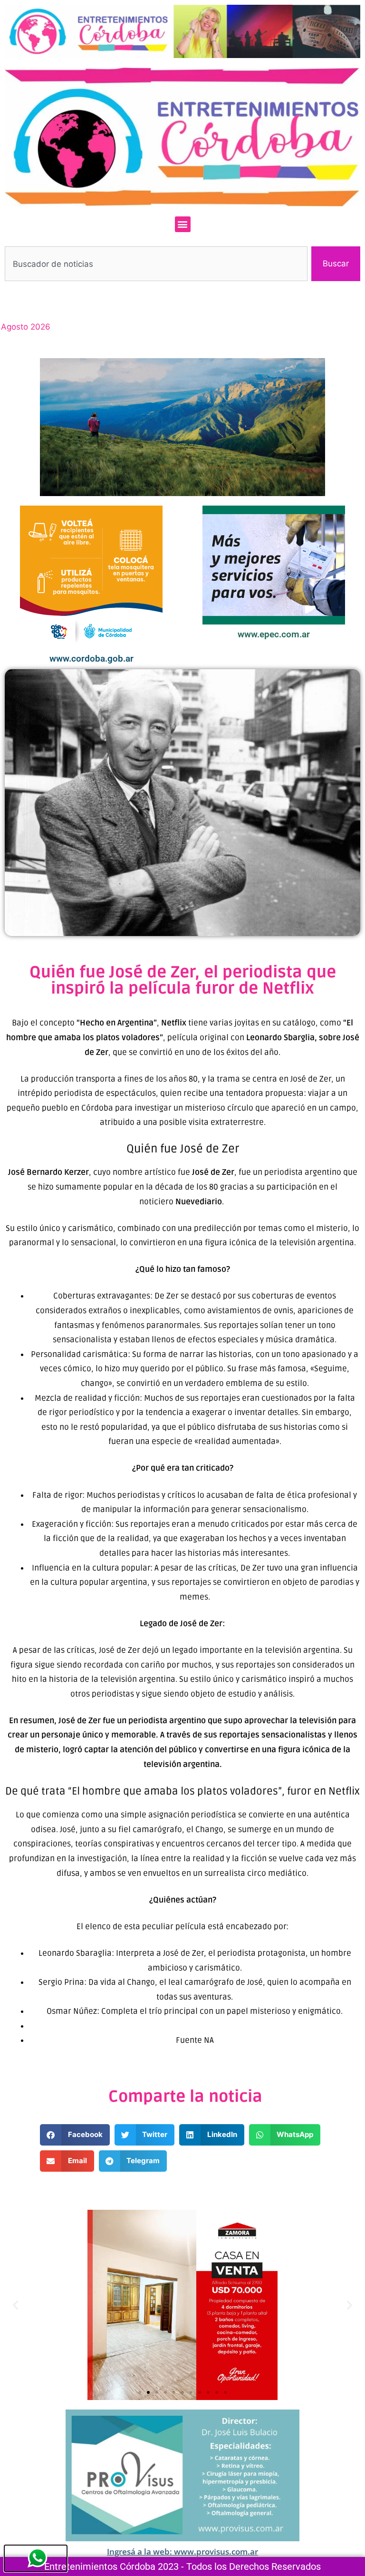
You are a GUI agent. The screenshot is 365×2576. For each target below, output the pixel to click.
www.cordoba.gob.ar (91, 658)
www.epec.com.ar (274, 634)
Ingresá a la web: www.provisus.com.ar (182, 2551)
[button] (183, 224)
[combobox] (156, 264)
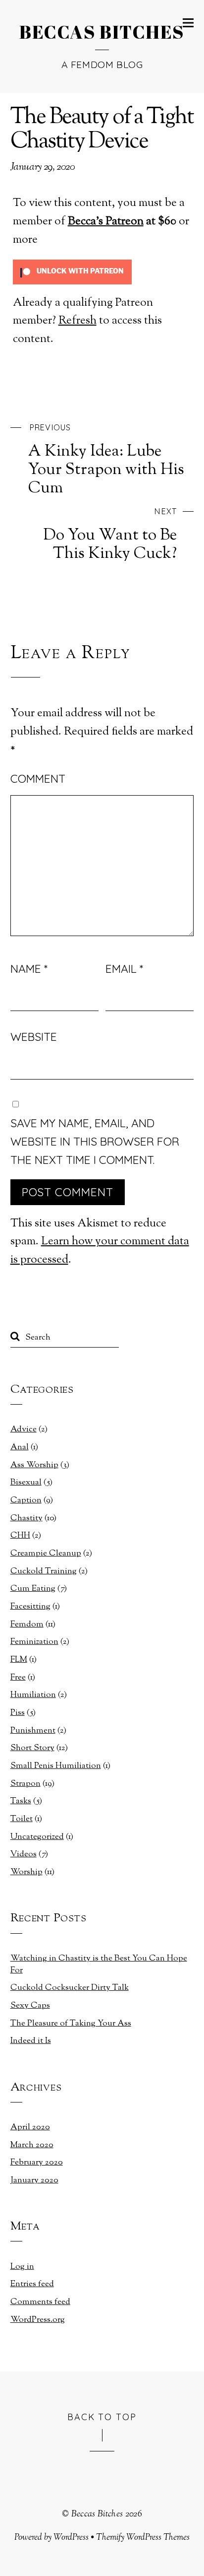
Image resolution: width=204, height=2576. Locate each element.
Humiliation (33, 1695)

=-=-=-=-=

◆ WHAT THE EXERCISE ASKS
Wherever the word "each" appears in the entries above, copy that whole line.

◆ THE ANSWER
You are a GUI agent. The screenshot is 365×2576. For each target below, output the pixel to click.
Image resolution: width=204, height=2576. Locate each element.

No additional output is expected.